Copy out the lines exactly as they appear, from the line containing "This screenshot has width=952, height=697." through the line containing "will pyautogui.click(x=149, y=66).", both included.

_DATA SECTION_
Begin

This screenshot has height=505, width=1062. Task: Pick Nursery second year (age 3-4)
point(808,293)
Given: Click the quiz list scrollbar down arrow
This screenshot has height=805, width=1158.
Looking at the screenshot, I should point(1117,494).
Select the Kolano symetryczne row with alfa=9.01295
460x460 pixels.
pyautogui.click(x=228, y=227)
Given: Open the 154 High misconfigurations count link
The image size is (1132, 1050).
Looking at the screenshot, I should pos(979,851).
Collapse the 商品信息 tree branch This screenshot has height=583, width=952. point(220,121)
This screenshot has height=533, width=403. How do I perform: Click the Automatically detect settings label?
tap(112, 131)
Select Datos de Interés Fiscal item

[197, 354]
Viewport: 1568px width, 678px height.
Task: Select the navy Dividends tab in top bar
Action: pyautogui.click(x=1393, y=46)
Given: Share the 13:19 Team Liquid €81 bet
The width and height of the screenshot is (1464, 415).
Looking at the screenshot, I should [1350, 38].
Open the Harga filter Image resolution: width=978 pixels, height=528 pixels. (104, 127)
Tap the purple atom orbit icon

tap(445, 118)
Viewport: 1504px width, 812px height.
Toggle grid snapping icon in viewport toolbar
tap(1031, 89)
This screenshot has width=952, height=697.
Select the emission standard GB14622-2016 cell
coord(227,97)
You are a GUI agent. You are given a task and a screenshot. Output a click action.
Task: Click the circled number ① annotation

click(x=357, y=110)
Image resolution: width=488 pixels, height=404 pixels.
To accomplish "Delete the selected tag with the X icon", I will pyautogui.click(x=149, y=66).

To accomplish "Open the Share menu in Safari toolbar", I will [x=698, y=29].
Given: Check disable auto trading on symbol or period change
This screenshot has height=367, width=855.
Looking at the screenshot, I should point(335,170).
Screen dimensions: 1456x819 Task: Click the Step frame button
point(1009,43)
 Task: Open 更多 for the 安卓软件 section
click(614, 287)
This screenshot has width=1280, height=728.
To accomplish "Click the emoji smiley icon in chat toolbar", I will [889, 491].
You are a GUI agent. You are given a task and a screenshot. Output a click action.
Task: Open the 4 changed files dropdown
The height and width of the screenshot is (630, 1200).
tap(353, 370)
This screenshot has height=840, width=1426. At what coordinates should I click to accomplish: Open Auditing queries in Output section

End

_WORKED SOLUTION_
This screenshot has width=952, height=697.
Select the emission standard GB14622-2016 cell
coord(227,97)
You are a GUI agent. You are given a task and a screenshot. Output a click action.
Task: Click the circled number ① annotation

click(x=357, y=110)
Image resolution: width=488 pixels, height=404 pixels.
To accomplish "Delete the selected tag with the X icon", I will pyautogui.click(x=149, y=66).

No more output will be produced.